=== ROWS ===

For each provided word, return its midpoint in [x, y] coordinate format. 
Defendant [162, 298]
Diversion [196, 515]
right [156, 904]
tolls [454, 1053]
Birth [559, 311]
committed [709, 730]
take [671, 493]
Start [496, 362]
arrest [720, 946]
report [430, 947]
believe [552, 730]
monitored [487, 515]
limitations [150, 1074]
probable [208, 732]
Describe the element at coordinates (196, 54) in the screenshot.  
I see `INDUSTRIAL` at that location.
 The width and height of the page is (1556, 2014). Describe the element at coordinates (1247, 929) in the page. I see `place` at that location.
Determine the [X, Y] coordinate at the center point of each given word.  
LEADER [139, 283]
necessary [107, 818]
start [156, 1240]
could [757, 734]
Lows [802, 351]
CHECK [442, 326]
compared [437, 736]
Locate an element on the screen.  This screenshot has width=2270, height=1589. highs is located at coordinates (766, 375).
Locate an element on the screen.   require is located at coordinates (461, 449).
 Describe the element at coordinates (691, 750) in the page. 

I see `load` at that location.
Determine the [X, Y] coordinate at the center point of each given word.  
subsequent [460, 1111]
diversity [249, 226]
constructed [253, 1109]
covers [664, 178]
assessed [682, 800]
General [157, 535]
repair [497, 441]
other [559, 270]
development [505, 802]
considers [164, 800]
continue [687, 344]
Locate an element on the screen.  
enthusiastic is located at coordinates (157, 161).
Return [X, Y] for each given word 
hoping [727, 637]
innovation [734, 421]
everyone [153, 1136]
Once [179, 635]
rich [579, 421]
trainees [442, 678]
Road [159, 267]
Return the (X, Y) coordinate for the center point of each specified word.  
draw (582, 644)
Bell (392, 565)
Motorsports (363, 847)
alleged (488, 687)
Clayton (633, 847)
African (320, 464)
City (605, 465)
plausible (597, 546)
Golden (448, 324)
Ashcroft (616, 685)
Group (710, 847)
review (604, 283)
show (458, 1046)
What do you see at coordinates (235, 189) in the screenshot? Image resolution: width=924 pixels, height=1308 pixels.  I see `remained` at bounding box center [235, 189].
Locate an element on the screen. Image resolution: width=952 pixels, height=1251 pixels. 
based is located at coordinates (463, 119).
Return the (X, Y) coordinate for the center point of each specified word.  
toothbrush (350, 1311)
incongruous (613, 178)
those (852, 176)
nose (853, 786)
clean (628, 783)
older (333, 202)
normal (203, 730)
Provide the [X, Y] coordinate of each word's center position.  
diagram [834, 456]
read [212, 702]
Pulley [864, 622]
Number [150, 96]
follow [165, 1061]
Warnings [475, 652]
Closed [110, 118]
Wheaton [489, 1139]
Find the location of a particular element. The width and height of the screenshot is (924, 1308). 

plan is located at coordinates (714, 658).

===

PROBLEM TO WORK ON: Pull out each line in the entries above that contains the word "location", and list those lines in the order they appear.

RESPONSE TO THIS TASK:
I see `INDUSTRIAL` at that location.
 The width and height of the page is (1556, 2014). Describe the element at coordinates (1247, 929) in the page. I see `place` at that location.
I see `load` at that location.
Find the location of a particular element. The width and height of the screenshot is (924, 1308). 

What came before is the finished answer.